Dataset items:
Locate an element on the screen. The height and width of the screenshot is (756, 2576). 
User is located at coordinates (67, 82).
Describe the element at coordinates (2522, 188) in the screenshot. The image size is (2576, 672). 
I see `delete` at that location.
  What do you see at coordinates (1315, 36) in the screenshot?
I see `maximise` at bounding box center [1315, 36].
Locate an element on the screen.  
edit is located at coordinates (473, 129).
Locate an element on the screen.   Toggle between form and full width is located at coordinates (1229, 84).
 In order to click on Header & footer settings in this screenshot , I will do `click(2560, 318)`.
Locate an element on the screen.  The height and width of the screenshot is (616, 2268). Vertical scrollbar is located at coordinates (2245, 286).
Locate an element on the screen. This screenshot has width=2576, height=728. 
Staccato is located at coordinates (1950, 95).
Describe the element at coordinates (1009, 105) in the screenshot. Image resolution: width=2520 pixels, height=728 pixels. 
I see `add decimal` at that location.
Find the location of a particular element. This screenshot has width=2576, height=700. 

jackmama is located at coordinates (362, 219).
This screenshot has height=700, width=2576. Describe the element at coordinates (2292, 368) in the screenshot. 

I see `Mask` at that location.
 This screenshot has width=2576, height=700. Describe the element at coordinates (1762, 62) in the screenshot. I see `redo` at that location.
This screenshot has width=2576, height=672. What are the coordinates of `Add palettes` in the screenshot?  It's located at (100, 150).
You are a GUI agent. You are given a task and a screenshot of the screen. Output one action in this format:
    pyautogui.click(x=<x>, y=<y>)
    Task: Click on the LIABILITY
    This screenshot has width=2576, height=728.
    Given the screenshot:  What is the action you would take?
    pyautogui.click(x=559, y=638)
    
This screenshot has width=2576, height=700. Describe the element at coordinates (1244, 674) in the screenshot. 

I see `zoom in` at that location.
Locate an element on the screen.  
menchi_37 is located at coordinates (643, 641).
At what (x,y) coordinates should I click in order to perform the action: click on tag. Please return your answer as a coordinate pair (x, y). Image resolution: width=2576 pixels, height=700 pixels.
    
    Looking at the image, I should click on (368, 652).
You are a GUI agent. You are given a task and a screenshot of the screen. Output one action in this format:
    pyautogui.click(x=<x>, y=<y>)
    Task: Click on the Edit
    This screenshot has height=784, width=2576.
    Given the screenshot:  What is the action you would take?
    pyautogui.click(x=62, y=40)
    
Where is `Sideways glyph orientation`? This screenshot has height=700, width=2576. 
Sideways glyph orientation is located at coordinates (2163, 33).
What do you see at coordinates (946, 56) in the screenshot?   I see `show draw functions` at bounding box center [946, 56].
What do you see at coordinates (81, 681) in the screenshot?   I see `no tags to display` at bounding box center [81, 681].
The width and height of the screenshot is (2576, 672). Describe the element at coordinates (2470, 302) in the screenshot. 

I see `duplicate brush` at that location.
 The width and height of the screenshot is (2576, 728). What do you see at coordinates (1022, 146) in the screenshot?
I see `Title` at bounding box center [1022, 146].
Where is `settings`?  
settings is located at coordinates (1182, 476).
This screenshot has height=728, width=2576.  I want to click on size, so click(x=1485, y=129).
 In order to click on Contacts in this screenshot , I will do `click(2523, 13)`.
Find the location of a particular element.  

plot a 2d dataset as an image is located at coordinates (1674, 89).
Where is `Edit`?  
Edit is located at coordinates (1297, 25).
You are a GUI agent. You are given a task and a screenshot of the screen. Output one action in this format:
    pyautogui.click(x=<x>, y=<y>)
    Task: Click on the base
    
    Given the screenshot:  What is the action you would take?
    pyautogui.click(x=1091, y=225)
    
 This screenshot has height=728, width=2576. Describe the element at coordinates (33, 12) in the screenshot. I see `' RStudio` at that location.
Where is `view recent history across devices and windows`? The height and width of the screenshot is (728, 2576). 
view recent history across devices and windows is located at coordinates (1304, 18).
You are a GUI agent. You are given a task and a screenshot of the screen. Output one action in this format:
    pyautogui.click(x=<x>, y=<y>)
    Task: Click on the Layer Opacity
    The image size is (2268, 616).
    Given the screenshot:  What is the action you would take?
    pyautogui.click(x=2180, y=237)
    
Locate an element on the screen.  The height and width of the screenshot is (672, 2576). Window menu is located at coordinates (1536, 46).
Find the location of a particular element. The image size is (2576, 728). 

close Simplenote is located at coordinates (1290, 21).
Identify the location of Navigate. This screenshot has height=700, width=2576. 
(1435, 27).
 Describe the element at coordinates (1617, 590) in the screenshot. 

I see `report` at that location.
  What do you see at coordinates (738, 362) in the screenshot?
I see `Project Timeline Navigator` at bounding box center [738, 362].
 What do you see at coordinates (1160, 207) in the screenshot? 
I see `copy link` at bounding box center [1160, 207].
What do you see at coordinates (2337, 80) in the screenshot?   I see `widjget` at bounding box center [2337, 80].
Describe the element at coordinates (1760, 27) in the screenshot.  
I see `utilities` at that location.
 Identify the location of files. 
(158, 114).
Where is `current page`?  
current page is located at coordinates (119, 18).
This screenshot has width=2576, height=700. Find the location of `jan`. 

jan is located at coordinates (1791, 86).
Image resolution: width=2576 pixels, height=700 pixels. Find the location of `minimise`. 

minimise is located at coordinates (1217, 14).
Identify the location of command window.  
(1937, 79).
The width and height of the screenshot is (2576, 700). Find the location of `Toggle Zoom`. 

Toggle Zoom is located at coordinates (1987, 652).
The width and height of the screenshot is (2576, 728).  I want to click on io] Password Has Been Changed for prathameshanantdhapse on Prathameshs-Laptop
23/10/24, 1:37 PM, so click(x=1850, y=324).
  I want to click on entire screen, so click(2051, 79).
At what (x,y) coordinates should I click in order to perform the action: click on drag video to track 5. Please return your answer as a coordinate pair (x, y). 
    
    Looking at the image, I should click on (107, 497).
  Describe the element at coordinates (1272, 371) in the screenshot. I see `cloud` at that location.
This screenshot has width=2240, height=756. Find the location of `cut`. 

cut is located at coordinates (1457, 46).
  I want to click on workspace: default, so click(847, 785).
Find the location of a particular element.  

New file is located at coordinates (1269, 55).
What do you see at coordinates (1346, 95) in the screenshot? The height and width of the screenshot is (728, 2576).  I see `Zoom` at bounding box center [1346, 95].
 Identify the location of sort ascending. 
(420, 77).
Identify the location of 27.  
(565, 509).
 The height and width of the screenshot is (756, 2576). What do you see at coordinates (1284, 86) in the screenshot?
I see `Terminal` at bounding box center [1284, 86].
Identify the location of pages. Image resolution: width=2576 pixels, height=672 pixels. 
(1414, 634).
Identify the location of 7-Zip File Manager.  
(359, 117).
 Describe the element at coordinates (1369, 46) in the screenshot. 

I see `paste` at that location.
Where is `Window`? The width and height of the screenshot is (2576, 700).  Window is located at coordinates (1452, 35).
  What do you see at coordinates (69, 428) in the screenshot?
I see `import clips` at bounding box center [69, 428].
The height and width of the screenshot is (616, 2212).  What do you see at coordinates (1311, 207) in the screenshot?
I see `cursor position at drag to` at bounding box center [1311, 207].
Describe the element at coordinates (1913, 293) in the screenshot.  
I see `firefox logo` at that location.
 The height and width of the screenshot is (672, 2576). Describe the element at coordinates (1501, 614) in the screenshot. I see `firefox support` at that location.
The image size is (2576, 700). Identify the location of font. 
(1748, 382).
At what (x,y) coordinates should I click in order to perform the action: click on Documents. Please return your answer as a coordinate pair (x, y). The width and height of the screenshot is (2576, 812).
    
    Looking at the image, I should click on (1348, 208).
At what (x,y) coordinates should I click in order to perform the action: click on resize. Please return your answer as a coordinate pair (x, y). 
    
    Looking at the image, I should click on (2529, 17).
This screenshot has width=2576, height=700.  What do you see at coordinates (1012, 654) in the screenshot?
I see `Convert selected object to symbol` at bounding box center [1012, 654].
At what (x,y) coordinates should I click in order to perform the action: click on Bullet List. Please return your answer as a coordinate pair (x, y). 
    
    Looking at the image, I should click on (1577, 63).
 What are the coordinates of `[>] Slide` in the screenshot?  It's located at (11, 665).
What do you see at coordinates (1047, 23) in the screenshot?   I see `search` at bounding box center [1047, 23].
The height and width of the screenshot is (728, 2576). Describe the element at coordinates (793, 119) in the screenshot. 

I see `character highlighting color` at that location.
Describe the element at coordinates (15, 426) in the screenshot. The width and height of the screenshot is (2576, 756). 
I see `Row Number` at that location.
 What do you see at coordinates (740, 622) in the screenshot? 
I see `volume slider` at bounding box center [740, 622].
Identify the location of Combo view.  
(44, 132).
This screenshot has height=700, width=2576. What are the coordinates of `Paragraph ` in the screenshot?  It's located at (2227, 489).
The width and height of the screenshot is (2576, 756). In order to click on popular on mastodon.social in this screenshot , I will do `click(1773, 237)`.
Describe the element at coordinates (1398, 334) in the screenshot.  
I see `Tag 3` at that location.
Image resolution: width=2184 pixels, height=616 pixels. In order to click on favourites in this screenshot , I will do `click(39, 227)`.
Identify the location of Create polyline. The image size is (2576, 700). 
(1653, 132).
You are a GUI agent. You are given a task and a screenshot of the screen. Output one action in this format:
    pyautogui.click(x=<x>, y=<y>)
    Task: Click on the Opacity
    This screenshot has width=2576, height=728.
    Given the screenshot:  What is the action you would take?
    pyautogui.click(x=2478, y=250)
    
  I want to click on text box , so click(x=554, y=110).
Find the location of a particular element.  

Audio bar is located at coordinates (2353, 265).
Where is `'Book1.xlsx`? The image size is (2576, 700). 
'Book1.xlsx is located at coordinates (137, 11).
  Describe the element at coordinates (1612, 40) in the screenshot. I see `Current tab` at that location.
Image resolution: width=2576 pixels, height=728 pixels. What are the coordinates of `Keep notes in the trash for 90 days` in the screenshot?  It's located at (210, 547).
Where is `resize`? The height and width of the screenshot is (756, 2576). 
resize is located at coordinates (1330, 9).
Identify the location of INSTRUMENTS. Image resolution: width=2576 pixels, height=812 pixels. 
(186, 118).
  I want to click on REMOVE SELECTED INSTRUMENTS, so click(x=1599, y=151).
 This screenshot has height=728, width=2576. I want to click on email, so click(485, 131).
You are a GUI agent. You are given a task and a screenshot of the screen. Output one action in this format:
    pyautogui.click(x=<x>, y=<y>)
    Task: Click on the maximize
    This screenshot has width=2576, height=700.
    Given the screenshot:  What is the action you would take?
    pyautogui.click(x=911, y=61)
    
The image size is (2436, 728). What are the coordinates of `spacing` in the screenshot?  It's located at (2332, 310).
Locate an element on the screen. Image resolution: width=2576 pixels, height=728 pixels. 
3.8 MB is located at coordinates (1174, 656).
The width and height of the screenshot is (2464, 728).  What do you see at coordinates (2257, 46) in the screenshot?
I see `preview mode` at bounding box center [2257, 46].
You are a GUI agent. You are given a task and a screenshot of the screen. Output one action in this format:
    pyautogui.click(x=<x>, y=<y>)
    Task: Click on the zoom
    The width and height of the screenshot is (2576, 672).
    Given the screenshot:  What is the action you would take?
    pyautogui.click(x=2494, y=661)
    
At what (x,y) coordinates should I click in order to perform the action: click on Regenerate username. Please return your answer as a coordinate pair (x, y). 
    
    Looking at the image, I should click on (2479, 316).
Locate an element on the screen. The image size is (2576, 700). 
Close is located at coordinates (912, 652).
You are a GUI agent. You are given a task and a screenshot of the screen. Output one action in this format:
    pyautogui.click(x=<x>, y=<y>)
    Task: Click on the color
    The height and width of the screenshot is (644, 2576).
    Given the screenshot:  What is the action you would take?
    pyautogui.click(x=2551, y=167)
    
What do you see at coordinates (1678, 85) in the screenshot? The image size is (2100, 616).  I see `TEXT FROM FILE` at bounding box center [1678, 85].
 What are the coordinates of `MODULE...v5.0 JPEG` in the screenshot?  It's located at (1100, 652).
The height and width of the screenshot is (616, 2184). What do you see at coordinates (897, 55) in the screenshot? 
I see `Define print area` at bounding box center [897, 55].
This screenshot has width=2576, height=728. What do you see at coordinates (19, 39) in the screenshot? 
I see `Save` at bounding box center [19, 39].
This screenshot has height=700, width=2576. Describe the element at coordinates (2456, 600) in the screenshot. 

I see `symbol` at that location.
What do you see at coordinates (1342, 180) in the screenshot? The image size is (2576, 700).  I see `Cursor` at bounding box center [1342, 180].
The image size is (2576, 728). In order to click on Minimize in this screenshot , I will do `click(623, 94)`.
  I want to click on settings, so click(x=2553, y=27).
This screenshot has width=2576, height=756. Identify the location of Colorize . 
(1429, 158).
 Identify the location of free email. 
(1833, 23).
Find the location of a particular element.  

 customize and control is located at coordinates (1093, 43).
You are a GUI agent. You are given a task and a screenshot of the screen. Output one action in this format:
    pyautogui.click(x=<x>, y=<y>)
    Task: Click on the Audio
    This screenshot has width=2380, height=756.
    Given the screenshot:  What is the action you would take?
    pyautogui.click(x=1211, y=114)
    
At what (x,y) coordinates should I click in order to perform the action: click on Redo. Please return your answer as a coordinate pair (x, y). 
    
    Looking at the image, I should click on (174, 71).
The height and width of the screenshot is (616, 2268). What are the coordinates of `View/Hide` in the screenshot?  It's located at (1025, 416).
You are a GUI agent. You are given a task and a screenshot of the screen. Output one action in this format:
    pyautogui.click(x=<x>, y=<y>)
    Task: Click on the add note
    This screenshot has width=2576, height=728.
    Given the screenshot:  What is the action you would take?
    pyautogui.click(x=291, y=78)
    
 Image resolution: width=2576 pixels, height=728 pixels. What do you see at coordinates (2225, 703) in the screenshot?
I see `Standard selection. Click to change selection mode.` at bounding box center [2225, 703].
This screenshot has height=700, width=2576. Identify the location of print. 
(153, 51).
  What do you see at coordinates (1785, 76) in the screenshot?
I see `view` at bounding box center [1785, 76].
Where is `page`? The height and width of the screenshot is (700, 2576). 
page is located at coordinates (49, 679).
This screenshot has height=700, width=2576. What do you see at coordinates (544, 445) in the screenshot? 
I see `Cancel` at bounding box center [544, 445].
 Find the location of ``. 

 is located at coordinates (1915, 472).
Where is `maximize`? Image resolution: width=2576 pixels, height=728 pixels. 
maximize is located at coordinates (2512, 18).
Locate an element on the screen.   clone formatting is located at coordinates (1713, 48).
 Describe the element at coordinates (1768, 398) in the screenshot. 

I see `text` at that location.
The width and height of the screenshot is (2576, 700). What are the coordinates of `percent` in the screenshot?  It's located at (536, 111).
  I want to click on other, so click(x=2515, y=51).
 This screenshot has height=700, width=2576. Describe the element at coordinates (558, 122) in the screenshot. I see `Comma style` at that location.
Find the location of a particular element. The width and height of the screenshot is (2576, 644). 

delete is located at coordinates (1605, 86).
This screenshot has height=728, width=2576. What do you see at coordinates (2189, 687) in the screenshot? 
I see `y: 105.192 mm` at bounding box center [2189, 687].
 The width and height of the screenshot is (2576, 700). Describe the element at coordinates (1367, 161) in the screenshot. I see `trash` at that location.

◆ **The request**
Find every line in the records above that contains the word "Sideways", treating uppercase and lowercase as different, and copy each of those lines.

◆ **Answer to the problem**
Where is `Sideways glyph orientation`? This screenshot has height=700, width=2576. 
Sideways glyph orientation is located at coordinates (2163, 33).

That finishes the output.